Robert Lighthizer, America’s top trade official, reacted to the latest Canadian WTO complaint by calling Canada’s strategy “ill-advised,” saying it could “lower US confidence that Canada is committed to mutually beneficial trade.” He argued that Canada is “acting against its own workers’ and businesses’ interests. Other countries would primarily benefit, not Canada.”

This assessment by Lighthizer clearly indicates that Canadian trade strategy is not well-received where it matters.

Central to the federal government’s failed NAFTA approach is the reshuffled cabinet and “Trump Unit” created in the Prime Minister’s Office in the aftermath of US President Donald Trump’s stunning victory in November 2016.

The unit was formulated to seek the opinions of key Trump figures, reach out in an attempt to change some of those opinions and implement a “rapid response” system in times of crisis.

It is a centrally directed organization in which the Liberal government orchestrates moves like an election campaign “war room” with the goal of dealing with Trump administration initiatives that include the NAFTA renegotiations and its challenge to Canadian subsidies of Bombardier.

Trump war room

The “war room” is staffed by seasoned political operatives, including PMO figures like Gerald Butts and Katie Telford, cabinet ministers like Chrystia Freeland, Ambassador David MacNaughton and even journalist Michael Den Tandt.

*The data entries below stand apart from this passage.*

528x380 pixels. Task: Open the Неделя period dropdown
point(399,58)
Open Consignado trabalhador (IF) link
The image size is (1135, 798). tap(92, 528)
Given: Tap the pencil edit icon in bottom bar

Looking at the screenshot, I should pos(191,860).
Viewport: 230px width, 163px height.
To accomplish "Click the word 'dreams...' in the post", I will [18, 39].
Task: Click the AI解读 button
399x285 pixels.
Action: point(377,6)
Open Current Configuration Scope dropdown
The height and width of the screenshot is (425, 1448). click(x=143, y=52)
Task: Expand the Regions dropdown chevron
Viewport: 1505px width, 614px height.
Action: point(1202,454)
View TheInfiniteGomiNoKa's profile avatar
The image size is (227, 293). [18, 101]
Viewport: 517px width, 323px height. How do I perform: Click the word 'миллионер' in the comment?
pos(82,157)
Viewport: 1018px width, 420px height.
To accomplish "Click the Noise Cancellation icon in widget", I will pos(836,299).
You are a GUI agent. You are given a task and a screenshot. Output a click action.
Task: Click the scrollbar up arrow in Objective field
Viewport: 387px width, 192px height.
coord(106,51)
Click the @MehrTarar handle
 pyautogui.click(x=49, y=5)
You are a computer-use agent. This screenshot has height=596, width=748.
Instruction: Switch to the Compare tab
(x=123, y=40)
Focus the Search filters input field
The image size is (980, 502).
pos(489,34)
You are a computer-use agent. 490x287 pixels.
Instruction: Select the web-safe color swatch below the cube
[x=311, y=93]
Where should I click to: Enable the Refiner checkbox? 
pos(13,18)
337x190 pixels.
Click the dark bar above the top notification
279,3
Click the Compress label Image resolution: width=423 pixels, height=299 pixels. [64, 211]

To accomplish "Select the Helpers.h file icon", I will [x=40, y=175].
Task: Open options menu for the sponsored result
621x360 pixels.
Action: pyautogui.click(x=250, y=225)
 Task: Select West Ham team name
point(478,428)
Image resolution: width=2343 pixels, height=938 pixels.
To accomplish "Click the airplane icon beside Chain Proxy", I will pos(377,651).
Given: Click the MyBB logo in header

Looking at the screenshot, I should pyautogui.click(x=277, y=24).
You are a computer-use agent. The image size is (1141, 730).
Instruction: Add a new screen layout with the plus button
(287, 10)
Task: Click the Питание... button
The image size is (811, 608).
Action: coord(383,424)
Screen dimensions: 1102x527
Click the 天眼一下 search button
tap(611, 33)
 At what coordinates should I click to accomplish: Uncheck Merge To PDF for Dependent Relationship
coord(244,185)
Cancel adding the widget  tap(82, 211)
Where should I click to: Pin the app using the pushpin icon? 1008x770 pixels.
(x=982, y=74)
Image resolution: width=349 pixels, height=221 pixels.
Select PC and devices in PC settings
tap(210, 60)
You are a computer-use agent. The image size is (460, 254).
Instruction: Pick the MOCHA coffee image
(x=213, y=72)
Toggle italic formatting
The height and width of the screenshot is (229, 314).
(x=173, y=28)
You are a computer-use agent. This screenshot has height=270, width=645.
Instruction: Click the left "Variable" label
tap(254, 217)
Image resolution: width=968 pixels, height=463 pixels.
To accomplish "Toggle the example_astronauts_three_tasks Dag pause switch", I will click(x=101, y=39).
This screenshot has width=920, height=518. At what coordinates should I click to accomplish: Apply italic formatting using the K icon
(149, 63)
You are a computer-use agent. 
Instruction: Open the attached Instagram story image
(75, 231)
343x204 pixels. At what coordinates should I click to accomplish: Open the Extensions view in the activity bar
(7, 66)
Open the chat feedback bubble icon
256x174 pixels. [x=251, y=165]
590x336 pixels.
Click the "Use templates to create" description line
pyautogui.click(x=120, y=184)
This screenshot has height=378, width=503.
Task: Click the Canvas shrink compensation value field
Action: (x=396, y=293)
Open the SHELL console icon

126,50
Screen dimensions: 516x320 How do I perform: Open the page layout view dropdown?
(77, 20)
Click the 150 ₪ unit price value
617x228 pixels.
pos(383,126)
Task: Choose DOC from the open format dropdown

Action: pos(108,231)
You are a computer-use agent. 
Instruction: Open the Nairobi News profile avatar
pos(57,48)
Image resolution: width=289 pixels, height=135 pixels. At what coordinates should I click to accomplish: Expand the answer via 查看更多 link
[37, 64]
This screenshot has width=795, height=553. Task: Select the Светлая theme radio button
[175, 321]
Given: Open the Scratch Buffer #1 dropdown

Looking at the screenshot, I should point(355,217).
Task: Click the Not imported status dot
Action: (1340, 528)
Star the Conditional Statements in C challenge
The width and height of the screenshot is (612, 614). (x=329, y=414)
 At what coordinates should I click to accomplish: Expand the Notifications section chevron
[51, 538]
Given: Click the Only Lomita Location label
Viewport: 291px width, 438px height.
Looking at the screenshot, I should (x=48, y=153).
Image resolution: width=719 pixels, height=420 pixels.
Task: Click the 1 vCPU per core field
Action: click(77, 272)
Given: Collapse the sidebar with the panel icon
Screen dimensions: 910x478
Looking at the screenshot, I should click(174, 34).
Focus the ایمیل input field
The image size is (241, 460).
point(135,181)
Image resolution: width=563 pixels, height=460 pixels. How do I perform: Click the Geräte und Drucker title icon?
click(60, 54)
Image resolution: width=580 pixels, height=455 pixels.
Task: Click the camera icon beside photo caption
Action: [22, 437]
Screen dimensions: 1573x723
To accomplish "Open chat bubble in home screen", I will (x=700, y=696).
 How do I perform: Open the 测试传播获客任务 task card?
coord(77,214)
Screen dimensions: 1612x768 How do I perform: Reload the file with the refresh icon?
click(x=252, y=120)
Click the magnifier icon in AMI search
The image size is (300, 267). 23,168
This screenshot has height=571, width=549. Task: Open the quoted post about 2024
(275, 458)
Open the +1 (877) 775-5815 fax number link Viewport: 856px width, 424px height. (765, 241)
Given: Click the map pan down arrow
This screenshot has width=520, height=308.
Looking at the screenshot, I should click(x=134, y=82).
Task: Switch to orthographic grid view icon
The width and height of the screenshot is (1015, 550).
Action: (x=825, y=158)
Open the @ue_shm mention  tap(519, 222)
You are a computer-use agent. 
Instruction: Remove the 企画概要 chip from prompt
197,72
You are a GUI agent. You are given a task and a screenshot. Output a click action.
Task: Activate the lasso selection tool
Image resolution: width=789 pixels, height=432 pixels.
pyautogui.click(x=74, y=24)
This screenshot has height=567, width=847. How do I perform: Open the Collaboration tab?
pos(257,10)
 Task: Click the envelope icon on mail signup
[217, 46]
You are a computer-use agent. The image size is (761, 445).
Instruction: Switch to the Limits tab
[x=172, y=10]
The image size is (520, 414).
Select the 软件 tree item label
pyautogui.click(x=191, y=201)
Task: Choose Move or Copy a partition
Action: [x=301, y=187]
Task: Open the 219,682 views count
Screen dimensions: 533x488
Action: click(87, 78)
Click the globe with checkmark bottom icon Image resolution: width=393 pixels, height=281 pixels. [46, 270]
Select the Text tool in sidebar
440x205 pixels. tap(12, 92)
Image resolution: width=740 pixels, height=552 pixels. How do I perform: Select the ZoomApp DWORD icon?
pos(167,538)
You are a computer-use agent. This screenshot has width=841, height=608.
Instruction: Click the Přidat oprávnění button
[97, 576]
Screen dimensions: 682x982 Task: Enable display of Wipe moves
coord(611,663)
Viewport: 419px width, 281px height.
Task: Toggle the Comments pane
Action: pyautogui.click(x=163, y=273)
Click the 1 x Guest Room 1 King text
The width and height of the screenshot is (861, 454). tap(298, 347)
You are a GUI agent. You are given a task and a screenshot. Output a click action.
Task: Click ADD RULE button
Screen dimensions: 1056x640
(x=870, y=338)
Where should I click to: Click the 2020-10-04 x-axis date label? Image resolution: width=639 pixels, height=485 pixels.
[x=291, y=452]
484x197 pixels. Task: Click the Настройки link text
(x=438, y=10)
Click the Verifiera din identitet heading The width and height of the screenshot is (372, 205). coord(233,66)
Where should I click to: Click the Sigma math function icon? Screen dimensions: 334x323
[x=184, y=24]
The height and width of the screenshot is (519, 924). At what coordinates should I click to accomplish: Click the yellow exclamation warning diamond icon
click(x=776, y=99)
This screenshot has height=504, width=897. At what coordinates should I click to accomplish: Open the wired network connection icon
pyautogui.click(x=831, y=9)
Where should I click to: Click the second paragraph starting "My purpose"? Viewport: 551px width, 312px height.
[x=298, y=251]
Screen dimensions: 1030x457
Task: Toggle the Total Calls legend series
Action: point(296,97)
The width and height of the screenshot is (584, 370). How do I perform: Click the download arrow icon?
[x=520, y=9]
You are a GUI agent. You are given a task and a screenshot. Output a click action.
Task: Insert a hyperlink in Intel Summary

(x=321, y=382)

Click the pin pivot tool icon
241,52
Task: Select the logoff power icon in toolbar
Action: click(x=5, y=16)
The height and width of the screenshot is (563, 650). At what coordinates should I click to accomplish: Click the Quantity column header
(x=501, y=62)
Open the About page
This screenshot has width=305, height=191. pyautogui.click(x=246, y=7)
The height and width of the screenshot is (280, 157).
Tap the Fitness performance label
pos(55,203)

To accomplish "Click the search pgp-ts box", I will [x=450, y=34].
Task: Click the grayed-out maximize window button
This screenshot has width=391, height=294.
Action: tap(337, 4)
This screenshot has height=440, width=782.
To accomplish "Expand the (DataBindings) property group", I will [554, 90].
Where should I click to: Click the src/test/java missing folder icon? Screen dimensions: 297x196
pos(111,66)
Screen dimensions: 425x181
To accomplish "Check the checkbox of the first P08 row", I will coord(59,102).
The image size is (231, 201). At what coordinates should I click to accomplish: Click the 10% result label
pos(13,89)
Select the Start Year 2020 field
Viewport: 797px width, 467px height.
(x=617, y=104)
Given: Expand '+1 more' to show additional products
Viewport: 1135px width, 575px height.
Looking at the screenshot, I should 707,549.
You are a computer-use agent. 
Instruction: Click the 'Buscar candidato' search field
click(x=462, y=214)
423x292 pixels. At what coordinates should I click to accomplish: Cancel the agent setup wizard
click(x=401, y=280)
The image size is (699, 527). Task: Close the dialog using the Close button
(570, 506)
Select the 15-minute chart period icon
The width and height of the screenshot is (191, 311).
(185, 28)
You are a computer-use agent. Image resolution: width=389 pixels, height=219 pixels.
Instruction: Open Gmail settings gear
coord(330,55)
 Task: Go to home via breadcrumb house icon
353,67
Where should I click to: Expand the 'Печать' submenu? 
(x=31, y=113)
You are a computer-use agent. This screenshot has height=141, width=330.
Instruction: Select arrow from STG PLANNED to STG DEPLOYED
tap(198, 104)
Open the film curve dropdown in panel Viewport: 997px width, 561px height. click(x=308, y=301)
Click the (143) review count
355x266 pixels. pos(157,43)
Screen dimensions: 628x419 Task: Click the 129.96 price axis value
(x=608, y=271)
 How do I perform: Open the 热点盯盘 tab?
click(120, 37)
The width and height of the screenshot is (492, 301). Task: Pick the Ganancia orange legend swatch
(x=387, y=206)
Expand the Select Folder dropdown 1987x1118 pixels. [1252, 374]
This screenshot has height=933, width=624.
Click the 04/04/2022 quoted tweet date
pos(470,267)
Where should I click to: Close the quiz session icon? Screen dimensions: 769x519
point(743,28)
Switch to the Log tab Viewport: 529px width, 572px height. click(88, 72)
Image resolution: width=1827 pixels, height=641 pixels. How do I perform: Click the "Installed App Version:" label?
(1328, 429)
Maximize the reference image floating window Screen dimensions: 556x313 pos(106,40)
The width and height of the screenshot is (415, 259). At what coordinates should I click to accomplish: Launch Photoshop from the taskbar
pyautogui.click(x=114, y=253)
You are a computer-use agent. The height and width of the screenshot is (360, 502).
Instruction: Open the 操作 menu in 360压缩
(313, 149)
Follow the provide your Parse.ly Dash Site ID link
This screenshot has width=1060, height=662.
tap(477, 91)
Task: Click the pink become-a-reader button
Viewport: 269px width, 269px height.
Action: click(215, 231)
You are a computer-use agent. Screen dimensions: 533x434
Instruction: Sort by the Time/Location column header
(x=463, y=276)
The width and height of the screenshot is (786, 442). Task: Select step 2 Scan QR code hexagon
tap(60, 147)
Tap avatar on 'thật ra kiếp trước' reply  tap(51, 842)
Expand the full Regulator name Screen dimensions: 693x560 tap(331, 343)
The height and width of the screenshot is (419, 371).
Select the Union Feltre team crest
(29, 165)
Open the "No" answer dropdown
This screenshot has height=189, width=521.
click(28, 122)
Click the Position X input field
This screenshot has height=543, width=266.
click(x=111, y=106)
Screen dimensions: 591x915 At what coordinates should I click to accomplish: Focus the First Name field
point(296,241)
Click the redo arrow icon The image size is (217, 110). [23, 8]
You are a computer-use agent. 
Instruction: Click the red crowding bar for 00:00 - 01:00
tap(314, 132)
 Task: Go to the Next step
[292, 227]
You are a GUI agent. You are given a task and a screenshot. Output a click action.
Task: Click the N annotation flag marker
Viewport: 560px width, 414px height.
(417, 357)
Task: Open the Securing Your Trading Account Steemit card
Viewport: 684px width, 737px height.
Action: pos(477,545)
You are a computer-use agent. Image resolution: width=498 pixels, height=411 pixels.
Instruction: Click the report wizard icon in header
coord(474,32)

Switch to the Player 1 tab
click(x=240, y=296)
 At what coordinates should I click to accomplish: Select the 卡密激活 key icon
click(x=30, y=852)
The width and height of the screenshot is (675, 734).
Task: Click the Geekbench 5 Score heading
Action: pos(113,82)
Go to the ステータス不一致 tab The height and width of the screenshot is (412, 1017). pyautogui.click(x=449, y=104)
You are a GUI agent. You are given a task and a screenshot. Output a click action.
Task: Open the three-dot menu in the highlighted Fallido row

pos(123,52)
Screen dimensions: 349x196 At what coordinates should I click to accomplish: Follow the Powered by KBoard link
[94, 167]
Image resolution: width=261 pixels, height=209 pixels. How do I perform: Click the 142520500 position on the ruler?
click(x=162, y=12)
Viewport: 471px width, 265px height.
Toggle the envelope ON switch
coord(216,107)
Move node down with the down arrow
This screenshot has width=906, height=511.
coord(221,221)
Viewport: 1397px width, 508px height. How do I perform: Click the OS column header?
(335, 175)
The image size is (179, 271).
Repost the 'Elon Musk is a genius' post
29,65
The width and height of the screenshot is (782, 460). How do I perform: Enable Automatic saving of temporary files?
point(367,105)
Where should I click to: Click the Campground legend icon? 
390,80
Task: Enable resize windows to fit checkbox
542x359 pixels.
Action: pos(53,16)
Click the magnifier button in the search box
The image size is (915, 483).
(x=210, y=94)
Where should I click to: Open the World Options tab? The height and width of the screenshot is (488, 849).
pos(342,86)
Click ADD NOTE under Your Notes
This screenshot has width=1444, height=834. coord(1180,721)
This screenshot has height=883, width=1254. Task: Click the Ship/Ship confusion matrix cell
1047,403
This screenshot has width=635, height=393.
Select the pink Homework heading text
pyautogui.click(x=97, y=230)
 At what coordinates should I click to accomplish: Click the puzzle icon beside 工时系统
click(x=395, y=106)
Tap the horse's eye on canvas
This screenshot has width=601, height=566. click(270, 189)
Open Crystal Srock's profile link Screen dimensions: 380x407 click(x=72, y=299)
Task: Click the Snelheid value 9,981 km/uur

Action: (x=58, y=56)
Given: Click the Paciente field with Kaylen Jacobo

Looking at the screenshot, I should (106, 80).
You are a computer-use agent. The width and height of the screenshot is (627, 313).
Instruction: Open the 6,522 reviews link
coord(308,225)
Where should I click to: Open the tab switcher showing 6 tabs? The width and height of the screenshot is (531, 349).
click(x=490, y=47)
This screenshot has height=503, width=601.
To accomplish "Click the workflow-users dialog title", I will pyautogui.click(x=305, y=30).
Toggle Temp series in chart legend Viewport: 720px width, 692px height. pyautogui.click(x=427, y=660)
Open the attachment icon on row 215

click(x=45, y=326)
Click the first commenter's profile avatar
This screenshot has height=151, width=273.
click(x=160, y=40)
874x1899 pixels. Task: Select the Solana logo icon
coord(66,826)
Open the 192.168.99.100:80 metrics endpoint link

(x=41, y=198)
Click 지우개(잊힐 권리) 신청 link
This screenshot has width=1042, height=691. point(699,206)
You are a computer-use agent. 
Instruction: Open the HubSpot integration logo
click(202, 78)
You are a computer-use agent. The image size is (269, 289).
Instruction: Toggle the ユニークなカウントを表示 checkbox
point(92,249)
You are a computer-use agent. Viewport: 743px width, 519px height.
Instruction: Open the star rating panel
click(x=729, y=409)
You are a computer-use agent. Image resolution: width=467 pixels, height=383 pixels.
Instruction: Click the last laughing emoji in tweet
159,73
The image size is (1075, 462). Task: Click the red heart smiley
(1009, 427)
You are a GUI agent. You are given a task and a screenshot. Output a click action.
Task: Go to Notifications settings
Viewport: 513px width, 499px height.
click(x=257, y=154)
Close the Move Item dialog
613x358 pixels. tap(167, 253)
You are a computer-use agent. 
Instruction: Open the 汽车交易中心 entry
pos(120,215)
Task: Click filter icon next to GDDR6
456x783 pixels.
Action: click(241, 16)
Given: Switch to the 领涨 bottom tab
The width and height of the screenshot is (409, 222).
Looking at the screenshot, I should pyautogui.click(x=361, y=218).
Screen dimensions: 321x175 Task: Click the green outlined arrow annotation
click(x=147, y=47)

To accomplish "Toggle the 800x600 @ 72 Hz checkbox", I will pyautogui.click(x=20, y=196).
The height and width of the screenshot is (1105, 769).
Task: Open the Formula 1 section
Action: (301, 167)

Problems and issues with the United States are dealt with as though they are “campaign issues.”

The Trump Unit will likely be disbanded as the 2019 federal election approaches, leaving career civil servants to take over the hard work of managing Canada-US trade issues.

Trade negotiators, after all – unlike politicians – are all about long-term credibility, crafting good deals and sticking around to ensure those deals keep working. They smooth out differences and disagreements that inevitably arise as a deal is implemented over decades.

The late Simon Reisman, a longtime Canadian civil servant, owed no small measure of his success to his reputation and credibility in making not one, but successive deals work. He was relied upon by all political parties to solve the problems that inevitably arise in the implementation and evolution of any trade deal. The decades-long continuity of his deals is testament to his achievement.

The Liberals have seemingly abandoned the Reisman approach and are now treating Canada-US relations as a political campaign against the Trump administration, assigning people to that strategy accordingly. Maintaining Canadian institutional integrity and credibility is apparently not a concern compared to “winning.”

The government has taken a win-at-all-cost, no-prisoners approach to relations with close allies who have historically relied on Canada’s steadfastness, credibility and trustworthiness.

Credibility problem

Canada now has a credibility problem thanks to the well-established pattern for successive governments to renege on commitments made by their predecessors, whether it’s the Kyoto Protocol in 2011 or NATO’s Wales Declaration in 2014.

For a fresh start, Canada has to speak with one voice on NAFTA and on Canada-US relations. The government and trade experts, both in and out of government, must share their knowledge equally with all political parties and provinces.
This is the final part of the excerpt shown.